Sibuk memandang lekuk wajah Kak Keiji, kini aku menampaki Kak Keiji menggerakkan jemarinya ke sudut bibirku. Menariknya ke atas seakan-akan membuat pola agar aku mengukir senyum pula di sana.

"Angkat yang ujung kanan, lalu yang kiri. Nah, cantikku kelihatan sempurna dengan senyum ini."

Ibarat digelitik, sontak aku tertawa melihat tingkah Kak Keiji yang satu ini. Bersamaan selepas tertawa, Kak Keiji mendekap kembali ragaku halus.

"Akhirnya kamu tertawa juga, kakak kaget lihat kamu tiba-tiba menangis seperti itu."

"Salahkan bos-ku saja, kak, posisiku hanya sebagai karyawan rajin dan tidak bersalah yang suka menempel pada suaminya."

Syaraf wajahku merenggang begitu melihat Kak Keiji tertawa, akhirnya sudut ruangan ini menjadi wadah dari suguhan tawa dua orang kasmaran. Di sebalik tawa ini ada secuil rasa gugup yang datang tiba-tiba tatkala presensi suami menghampiri diri. Dan aku yakin rasa gugup itu tak akan menghilang bila aku masih mengemban cinta dengan Kak Keiji.

"Tadi kakak lihat kamu perhatikan bibir kakak, kamu mau dapat yang di sana?"

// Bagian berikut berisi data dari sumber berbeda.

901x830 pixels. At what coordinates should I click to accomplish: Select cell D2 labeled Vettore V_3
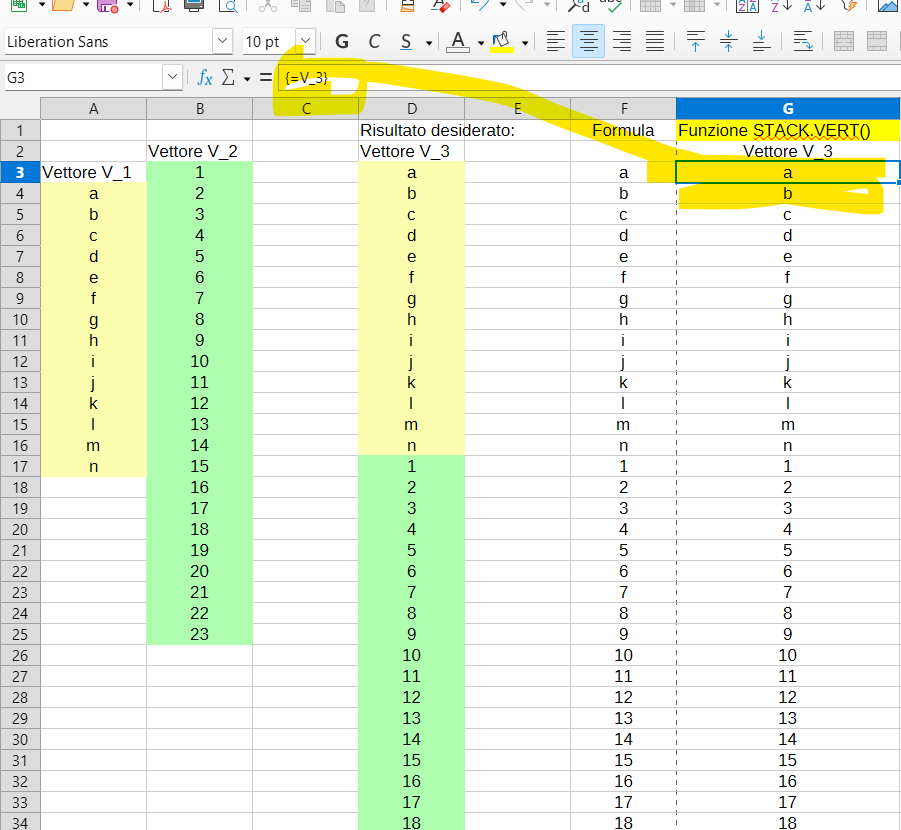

Tersentak kaget, tanganku mengepal dan tanpa sengaja mendarat pada dadanya.

"Apa, sih, kak?!"

Sang puan terkekeh, "kalau mau, bilang saja, dek. Kakak mau, kok kasih kecupan di sini kapan saja." jawabnya menyentuh bibirku dengan jari telunjuknya kemudian.

"Kakak belajar menggoda seperti ini dari siapa?"

"Memang kenapa? Apa salah kalau menggoda istri sendiri?"

Oh, sial...

"Salah! Menggoda seperti itu tidak baik untuk kesehatan jantung adek!"

Kak Keiji kembali terkekeh, "makan dulu, yuk. Kamu pasti lapar setelah menangis tadi." ujarnya menjulurkan tangan tepat di depanku, lantas aku menerima juluran itu, menautkan jemariku dalam jemari besar Kak Keiji dan berjalan keluar dari kamar.